** Records from a data source **
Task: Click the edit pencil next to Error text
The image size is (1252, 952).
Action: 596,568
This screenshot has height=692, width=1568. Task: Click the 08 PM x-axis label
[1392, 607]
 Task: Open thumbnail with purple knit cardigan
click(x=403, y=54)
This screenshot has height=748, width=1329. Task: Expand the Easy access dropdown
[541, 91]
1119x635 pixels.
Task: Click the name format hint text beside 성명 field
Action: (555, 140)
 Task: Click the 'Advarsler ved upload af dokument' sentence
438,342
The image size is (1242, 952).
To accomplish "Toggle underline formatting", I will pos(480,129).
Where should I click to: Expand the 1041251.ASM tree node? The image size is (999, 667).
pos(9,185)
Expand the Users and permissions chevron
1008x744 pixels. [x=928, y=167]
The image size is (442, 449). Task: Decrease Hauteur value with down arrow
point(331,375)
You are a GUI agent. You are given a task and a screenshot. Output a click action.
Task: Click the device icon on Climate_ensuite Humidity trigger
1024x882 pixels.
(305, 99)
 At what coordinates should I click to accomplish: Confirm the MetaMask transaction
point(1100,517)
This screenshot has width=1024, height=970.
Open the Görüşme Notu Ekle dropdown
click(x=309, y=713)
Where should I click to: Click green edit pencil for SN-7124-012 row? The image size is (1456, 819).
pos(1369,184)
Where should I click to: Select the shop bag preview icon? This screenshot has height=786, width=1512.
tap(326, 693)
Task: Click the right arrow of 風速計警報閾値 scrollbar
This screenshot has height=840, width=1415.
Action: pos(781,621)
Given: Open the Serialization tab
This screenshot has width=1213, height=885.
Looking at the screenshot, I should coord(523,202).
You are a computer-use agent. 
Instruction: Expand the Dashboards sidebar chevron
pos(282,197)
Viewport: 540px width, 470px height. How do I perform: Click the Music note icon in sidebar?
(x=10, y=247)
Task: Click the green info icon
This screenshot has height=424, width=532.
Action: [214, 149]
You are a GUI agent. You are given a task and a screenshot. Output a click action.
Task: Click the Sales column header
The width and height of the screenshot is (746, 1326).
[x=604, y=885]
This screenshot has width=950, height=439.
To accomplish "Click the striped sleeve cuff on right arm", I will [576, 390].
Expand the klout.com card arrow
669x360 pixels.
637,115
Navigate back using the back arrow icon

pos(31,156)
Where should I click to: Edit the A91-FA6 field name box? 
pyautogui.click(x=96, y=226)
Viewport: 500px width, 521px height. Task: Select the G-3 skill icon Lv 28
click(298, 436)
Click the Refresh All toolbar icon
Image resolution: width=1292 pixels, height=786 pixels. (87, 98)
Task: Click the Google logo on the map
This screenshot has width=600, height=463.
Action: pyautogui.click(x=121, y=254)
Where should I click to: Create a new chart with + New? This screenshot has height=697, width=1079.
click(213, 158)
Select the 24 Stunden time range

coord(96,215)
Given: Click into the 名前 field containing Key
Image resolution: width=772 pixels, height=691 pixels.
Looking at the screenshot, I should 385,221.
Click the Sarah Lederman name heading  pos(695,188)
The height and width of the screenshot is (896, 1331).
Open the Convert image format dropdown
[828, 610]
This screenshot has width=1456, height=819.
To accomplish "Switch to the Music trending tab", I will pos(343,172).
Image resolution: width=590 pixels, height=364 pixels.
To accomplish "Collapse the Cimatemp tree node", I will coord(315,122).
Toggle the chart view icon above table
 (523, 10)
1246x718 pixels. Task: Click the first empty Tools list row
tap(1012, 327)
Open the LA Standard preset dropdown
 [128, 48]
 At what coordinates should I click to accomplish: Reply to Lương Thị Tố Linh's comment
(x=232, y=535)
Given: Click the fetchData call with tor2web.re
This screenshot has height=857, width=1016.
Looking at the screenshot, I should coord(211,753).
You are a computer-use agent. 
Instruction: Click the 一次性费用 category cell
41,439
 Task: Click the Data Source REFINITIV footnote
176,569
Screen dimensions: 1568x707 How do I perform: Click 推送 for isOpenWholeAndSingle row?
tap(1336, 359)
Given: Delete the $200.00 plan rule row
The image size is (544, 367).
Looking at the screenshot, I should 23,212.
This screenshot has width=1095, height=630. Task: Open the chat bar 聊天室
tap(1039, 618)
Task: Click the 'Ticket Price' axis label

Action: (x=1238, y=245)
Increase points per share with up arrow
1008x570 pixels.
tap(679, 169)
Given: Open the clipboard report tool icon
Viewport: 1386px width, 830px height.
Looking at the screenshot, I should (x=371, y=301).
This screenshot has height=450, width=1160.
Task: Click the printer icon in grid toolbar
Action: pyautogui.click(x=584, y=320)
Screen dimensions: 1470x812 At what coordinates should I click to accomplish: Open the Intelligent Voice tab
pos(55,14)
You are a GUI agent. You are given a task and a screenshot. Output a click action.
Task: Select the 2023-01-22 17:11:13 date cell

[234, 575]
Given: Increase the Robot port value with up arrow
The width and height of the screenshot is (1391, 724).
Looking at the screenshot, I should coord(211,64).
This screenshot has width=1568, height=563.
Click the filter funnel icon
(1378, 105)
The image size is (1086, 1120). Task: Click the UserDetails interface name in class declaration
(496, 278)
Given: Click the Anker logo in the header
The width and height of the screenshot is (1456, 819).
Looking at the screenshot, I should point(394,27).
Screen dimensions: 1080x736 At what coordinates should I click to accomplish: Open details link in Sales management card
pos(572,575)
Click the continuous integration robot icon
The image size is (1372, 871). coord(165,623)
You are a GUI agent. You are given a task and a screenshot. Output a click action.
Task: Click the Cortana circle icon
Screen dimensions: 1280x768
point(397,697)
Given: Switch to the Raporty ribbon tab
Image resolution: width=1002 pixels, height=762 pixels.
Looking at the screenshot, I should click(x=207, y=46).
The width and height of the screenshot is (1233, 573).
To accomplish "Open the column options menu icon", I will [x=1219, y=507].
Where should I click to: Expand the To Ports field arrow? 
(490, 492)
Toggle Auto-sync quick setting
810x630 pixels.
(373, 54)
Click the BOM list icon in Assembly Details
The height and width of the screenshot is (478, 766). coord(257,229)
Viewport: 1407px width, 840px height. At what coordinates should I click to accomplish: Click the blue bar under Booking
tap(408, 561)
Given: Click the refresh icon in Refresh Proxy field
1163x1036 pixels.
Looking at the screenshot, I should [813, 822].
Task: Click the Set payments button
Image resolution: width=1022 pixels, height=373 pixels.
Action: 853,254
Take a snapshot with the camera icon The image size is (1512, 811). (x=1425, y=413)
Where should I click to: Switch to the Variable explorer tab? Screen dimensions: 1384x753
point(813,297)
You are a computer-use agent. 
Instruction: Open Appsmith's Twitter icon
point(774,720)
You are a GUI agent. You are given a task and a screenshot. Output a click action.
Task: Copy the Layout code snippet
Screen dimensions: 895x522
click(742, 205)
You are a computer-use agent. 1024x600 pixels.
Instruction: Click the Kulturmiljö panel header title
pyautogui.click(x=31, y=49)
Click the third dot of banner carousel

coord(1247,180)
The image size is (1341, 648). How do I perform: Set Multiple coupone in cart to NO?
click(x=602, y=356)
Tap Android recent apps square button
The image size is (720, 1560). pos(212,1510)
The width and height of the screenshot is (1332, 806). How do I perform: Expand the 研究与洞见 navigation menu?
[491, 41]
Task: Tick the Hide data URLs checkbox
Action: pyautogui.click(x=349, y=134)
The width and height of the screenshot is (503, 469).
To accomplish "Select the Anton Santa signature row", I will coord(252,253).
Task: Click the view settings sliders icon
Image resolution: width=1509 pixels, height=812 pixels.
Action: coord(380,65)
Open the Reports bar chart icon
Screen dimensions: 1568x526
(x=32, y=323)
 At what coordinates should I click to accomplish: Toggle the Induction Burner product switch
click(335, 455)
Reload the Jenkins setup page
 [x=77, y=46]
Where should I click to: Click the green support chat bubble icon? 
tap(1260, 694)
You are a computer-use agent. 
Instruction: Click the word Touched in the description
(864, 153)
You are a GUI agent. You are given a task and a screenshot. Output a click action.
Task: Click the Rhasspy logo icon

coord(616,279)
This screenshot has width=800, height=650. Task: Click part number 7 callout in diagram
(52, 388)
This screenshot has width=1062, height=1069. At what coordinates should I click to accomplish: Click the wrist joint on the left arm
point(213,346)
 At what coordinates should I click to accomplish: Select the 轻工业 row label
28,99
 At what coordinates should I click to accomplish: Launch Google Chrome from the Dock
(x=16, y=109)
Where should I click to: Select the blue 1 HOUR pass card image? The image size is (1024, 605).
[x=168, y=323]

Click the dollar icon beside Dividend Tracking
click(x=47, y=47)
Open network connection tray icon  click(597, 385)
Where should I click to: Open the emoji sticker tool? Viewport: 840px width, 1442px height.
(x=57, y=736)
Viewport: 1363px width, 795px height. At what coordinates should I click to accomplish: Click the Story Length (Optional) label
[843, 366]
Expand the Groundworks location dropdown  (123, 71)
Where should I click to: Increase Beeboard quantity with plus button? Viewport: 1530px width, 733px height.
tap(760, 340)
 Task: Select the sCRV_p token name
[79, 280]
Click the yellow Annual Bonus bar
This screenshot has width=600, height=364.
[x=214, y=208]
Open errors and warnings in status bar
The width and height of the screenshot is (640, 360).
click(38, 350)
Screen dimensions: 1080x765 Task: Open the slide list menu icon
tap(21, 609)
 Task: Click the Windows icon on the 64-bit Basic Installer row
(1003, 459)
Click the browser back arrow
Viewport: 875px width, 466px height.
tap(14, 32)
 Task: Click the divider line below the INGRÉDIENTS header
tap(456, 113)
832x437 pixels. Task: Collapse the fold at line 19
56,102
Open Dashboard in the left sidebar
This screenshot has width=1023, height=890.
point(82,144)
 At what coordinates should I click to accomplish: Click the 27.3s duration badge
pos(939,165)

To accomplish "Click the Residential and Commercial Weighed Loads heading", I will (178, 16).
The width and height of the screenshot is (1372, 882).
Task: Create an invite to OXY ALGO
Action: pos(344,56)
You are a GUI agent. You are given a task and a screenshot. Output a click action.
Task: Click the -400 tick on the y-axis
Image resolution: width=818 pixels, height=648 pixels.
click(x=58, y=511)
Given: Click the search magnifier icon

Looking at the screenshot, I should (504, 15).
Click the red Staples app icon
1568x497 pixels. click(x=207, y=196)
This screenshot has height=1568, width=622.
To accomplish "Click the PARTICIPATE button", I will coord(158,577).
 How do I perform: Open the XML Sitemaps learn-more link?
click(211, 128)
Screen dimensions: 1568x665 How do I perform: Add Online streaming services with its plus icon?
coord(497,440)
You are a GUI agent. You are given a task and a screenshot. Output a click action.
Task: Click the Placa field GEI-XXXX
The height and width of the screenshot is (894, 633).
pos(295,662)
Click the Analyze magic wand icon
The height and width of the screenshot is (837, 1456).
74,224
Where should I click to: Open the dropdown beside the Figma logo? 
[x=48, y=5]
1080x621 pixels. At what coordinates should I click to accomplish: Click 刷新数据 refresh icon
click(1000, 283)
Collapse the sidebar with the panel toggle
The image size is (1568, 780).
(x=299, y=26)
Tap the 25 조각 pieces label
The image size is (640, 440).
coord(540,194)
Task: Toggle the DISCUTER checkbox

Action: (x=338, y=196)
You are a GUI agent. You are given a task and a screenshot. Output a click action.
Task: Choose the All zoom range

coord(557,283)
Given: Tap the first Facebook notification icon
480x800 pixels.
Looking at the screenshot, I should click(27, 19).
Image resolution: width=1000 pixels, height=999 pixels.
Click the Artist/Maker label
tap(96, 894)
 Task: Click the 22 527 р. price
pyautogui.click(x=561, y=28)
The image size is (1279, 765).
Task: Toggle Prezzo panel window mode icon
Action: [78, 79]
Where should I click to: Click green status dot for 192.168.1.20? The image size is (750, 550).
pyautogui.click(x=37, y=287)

** About this task **
If a line falls between the first line of the records and the line containing "The image size is (1242, 952).", inclusive, repeat it exactly; leave out all others.

** Solution **
Task: Click the edit pencil next to Error text
The image size is (1252, 952).
Action: 596,568
This screenshot has height=692, width=1568. Task: Click the 08 PM x-axis label
[1392, 607]
 Task: Open thumbnail with purple knit cardigan
click(x=403, y=54)
This screenshot has height=748, width=1329. Task: Expand the Easy access dropdown
[541, 91]
1119x635 pixels.
Task: Click the name format hint text beside 성명 field
Action: (555, 140)
 Task: Click the 'Advarsler ved upload af dokument' sentence
438,342
The image size is (1242, 952).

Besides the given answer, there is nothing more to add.